[Entries on finding words and elements]
● ● ● ● ●

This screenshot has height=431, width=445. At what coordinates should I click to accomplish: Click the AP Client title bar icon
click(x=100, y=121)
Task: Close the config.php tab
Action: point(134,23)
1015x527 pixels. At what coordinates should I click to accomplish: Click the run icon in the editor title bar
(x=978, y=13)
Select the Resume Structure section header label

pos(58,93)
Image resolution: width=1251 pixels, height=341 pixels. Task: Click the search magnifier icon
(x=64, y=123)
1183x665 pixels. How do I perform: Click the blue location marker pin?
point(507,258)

● ● ● ● ●

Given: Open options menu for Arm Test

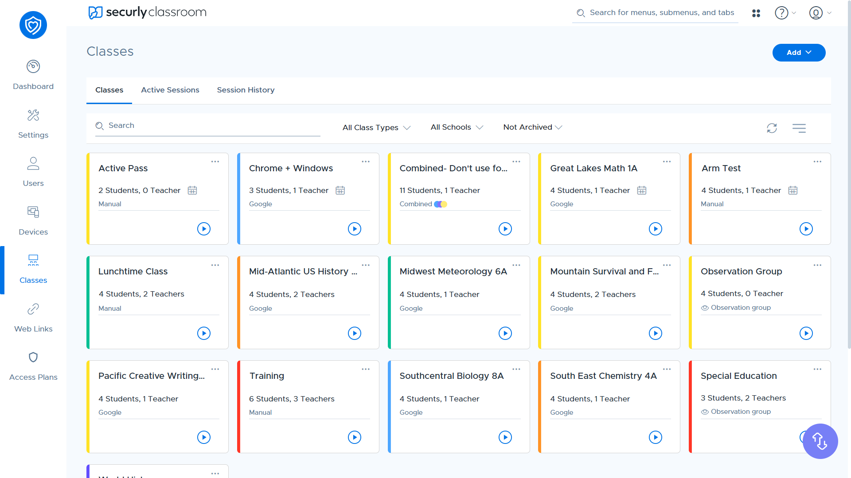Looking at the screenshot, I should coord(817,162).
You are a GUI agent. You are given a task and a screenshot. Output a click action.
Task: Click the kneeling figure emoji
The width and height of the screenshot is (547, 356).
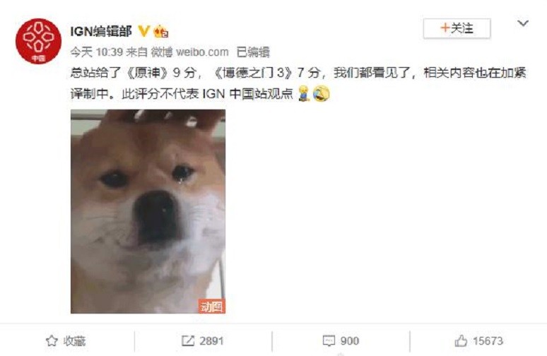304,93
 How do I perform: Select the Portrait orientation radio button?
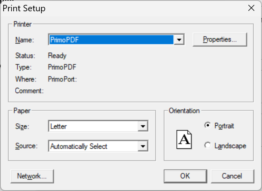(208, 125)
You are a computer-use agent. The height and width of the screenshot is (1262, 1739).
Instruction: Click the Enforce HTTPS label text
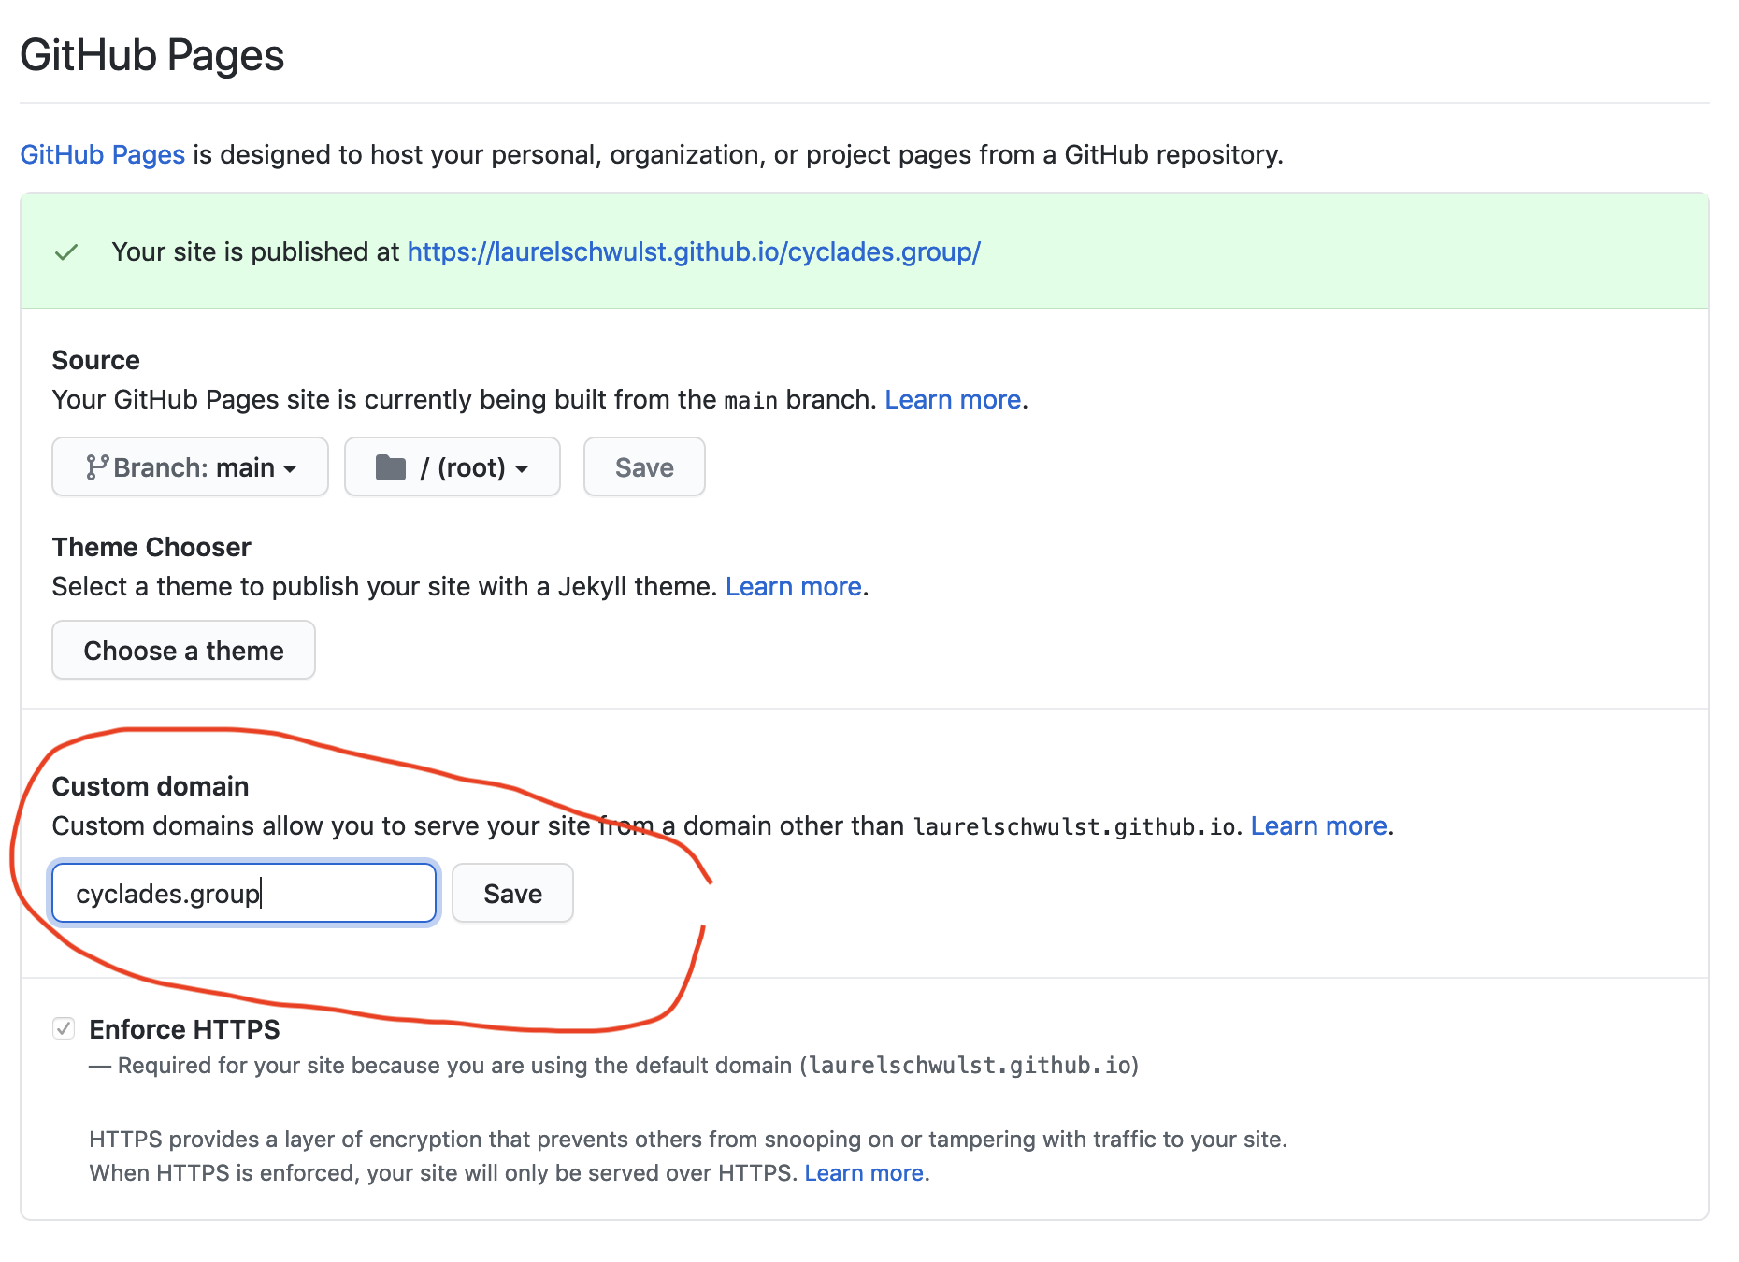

● ● ● ● ●

What is required
Return each line of the material above that contains the word "icon".

Final answer
This screenshot has height=431, width=445. At what coordinates should I click to accomplish: Click the AP Client title bar icon
1015x527 pixels. At what coordinates should I click to accomplish: Click the run icon in the editor title bar
Image resolution: width=1251 pixels, height=341 pixels. Task: Click the search magnifier icon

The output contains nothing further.